- **EXCERPT PROVIDED**

----------------

There are no fractional bytes, so all data is in the +Inf bucket. I think counting bytes in a (non-configurable) histogram makes no sense.

These particular bytes-based metrics will lead to a combinatoric explosion in Prometheus, creating too many time series, since they combine le (12 series), method (2-x series), path (possibly infinite?), and status (also possibly dozens).

So I think these should be collected as simple counters, not histograms:

nginx_ingress_controller_bytes_sent_bucket
nginx_ingress_controller_request_size_bucket
nginx_ingress_controller_response_size_bucket

I have to say the structure of the VTS metrics (after latest updates) was much better.

towolf avatar Aug 17 '18 13:08 towolf

I'm trying to understand nginx_ingress_controller_ingress_upstream_latency_seconds_sum how it can be a negative. I would assume the request doesn't time travel ⌛️

image

A an explanation would be appreciated.

Also is there an average available? I only saw quantiles – which is great btw.

estahn avatar Aug 23 '18 04:08 estahn

@estahn this was fixed in 0.18.0 https://github.com/kubernetes/ingress-nginx/pull/2844

aledbf avatar Aug 23 '18 12:08 aledbf

@aledbf Question about the metrics, we make use of the ingress annotation server snippet, to have a custom proxy_pass to a non-k8s service in certain circumstances as we are currently in a migration phase (and to a normal k8s service in the default case). Is there currently any way to see metrics for this? I.e. how many requests got proxy_passed to the default k8s service and how many through our custom snippet?

Edit: From what I have found not and it is not a big deal as now we just added a prometheus exporter to our k8s app itself, so we can monitor overall traffic to the ingress as well as the traffic that actually reached the pods.

Globegitter avatar Sep 05 '18 07:09 Globegitter

@aledbf

  1. I'm trying to figure out how to calculate the average for e.g. response_duration. Would this be correct?
sum(nginx_ingress_controller_response_duration_seconds_sum{ingress="$ingress"}) /
 sum(nginx_ingress_controller_response_duration_seconds_count{ingress="$ingress"})
  1. In regards to nginx_ingress_controller_request_duration_seconds_bucket I understand that each bucket has the value of the previous bucket plus it's own. How is this being used?

estahn avatar Sep 06 '18 10:09 estahn

@estahn You can use histograms only usefully by staggering the le label. This can be done, for instance, in a Heatmap in histogram mode in Grafana, or by transforming the histogram to percentiles using the histogram_quantile function.

Here's an example for the first case:

sum by (le)(
  increase(
    nginx_ingress_controller_request_duration_seconds_bucket{
      controller_class =~ "$controller_class",
      namespace =~ "$namespace",
      ingress =~ "$ingress"

----------------

[Element and text location data]
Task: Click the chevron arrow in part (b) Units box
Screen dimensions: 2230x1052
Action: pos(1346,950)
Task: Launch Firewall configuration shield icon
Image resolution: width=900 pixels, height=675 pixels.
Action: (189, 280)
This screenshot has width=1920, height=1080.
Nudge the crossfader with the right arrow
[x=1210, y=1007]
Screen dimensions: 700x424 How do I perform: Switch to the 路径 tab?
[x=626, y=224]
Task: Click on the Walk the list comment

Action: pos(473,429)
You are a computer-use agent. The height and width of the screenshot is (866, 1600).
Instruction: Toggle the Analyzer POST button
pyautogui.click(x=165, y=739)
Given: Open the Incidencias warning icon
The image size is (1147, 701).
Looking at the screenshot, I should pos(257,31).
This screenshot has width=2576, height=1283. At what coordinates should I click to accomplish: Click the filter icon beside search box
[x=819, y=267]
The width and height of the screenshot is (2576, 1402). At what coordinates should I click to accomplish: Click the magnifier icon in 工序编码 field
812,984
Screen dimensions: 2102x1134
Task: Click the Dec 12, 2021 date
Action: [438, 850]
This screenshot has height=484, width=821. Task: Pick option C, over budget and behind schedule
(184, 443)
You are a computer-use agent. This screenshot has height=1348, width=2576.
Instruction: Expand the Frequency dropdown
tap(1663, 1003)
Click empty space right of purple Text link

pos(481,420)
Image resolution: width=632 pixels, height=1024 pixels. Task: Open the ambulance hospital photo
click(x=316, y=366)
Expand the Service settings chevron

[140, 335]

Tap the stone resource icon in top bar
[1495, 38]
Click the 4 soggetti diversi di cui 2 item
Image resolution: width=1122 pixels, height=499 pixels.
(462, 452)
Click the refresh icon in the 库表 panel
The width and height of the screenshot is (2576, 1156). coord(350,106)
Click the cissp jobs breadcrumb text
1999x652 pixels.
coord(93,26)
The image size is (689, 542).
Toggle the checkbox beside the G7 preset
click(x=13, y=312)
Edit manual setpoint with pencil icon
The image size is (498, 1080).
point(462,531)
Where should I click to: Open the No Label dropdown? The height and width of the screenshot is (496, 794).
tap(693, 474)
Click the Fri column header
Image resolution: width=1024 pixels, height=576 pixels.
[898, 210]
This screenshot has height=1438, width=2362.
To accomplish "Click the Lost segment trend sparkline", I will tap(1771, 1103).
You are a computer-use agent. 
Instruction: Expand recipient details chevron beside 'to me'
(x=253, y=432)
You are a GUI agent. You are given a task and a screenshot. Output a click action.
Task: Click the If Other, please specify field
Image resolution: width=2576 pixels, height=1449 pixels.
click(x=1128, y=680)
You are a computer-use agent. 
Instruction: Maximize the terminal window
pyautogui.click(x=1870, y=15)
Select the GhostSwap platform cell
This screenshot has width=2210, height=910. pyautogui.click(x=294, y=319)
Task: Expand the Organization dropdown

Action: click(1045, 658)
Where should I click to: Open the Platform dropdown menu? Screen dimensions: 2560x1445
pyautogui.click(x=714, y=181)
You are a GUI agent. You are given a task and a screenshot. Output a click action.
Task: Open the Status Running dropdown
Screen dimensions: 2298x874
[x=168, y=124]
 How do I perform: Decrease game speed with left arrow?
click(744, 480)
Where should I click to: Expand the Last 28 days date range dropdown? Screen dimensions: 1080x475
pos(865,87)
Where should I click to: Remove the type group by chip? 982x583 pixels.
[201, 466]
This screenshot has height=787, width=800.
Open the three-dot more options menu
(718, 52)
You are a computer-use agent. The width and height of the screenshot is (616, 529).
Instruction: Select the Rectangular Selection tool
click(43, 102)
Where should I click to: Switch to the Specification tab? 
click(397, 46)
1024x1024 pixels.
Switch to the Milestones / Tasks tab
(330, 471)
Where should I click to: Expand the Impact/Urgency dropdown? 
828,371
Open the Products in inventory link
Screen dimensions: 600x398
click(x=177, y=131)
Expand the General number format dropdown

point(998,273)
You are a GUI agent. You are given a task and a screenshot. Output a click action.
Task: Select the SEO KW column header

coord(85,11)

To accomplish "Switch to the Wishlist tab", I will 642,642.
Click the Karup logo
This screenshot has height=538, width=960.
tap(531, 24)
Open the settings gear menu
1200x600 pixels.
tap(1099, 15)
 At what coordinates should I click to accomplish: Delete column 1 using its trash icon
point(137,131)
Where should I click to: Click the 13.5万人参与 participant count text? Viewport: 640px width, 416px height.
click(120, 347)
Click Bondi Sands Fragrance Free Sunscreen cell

----------------

- **SET EXERCISE A**
In the metrics thread, rewrite the paragraph beginning "These particular bytes-based metrics" as a short list, keeping its main facts.
- **SET EXERCISE B**
Answer these questions from the metrics thread:
(i) In which release was the negative upstream latency sum fixed?
(ii) How many series does the le label account for?
(iii) In what kind of Grafana panel can a histogram be shown by staggering the le label?

- **EXERCISE RESPONSE A**
These bytes-based metrics would cause a combinatoric explosion in Prometheus, creating too many time series, because they combine:
- le (12 series)
- method (2-x series)
- path (possibly infinite)
- status (possibly dozens)

- **EXERCISE RESPONSE B**
(i) 0.18.0
(ii) 12
(iii) A Heatmap in histogram mode